━━━ Dataset excerpts ━━━
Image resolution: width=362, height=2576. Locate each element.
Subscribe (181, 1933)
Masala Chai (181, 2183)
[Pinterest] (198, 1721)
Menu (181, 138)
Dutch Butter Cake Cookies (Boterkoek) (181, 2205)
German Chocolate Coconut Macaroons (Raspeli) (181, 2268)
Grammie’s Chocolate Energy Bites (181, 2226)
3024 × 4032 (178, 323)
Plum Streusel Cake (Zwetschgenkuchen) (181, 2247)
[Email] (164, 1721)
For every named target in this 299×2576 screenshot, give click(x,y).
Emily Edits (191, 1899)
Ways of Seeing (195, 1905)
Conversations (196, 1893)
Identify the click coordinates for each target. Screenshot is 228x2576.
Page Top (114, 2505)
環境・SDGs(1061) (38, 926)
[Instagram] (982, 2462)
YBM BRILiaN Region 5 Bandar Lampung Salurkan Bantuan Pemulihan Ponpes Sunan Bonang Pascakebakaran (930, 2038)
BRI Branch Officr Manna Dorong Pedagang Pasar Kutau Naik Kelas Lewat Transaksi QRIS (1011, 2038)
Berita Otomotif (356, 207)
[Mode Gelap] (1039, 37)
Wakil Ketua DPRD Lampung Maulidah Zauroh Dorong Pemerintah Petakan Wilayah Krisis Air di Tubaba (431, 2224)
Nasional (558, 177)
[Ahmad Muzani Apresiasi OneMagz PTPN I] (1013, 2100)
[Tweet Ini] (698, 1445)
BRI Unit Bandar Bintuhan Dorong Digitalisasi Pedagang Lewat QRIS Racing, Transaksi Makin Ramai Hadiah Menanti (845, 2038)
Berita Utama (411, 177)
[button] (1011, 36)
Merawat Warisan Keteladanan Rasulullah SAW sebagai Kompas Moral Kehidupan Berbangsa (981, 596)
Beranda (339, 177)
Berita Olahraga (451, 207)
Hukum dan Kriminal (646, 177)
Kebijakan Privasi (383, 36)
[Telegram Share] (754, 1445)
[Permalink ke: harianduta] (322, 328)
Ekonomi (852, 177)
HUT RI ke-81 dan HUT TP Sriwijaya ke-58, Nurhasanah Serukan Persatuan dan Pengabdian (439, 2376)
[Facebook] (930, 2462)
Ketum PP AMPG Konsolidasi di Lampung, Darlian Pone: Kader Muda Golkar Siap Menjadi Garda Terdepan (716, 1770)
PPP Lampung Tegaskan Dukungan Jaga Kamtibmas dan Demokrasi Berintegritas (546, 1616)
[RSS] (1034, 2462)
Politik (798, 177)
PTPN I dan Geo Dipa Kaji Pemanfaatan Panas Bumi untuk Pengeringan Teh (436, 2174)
━━━
_Work instructions_. Return the data in full, exactly as it appears above.

_Task output_.
Image resolution: width=362, height=2576. Locate each element.
Subscribe (181, 1933)
Masala Chai (181, 2183)
[Pinterest] (198, 1721)
Menu (181, 138)
Dutch Butter Cake Cookies (Boterkoek) (181, 2205)
German Chocolate Coconut Macaroons (Raspeli) (181, 2268)
Grammie’s Chocolate Energy Bites (181, 2226)
3024 × 4032 (178, 323)
Plum Streusel Cake (Zwetschgenkuchen) (181, 2247)
[Email] (164, 1721)
For every named target in this 299×2576 screenshot, give click(x,y).
Emily Edits (191, 1899)
Ways of Seeing (195, 1905)
Conversations (196, 1893)
Identify the click coordinates for each target. Screenshot is 228x2576.
Page Top (114, 2505)
環境・SDGs(1061) (38, 926)
[Instagram] (982, 2462)
YBM BRILiaN Region 5 Bandar Lampung Salurkan Bantuan Pemulihan Ponpes Sunan Bonang Pascakebakaran (930, 2038)
BRI Branch Officr Manna Dorong Pedagang Pasar Kutau Naik Kelas Lewat Transaksi QRIS (1011, 2038)
Berita Otomotif (356, 207)
[Mode Gelap] (1039, 37)
Wakil Ketua DPRD Lampung Maulidah Zauroh Dorong Pemerintah Petakan Wilayah Krisis Air di Tubaba (431, 2224)
Nasional (558, 177)
[Ahmad Muzani Apresiasi OneMagz PTPN I] (1013, 2100)
[Tweet Ini] (698, 1445)
BRI Unit Bandar Bintuhan Dorong Digitalisasi Pedagang Lewat QRIS Racing, Transaksi Makin Ramai Hadiah Menanti (845, 2038)
Berita Utama (411, 177)
[button] (1011, 36)
Merawat Warisan Keteladanan Rasulullah SAW sebagai Kompas Moral Kehidupan Berbangsa (981, 596)
Beranda (339, 177)
Berita Olahraga (451, 207)
Hukum dan Kriminal (646, 177)
Kebijakan Privasi (383, 36)
[Telegram Share] (754, 1445)
[Permalink ke: harianduta] (322, 328)
Ekonomi (852, 177)
HUT RI ke-81 dan HUT TP Sriwijaya ke-58, Nurhasanah Serukan Persatuan dan Pengabdian (439, 2376)
[Facebook] (930, 2462)
Ketum PP AMPG Konsolidasi di Lampung, Darlian Pone: Kader Muda Golkar Siap Menjadi Garda Terdepan (716, 1770)
PPP Lampung Tegaskan Dukungan Jaga Kamtibmas dan Demokrasi Berintegritas (546, 1616)
[RSS] (1034, 2462)
Politik (798, 177)
PTPN I dan Geo Dipa Kaji Pemanfaatan Panas Bumi untuk Pengeringan Teh (436, 2174)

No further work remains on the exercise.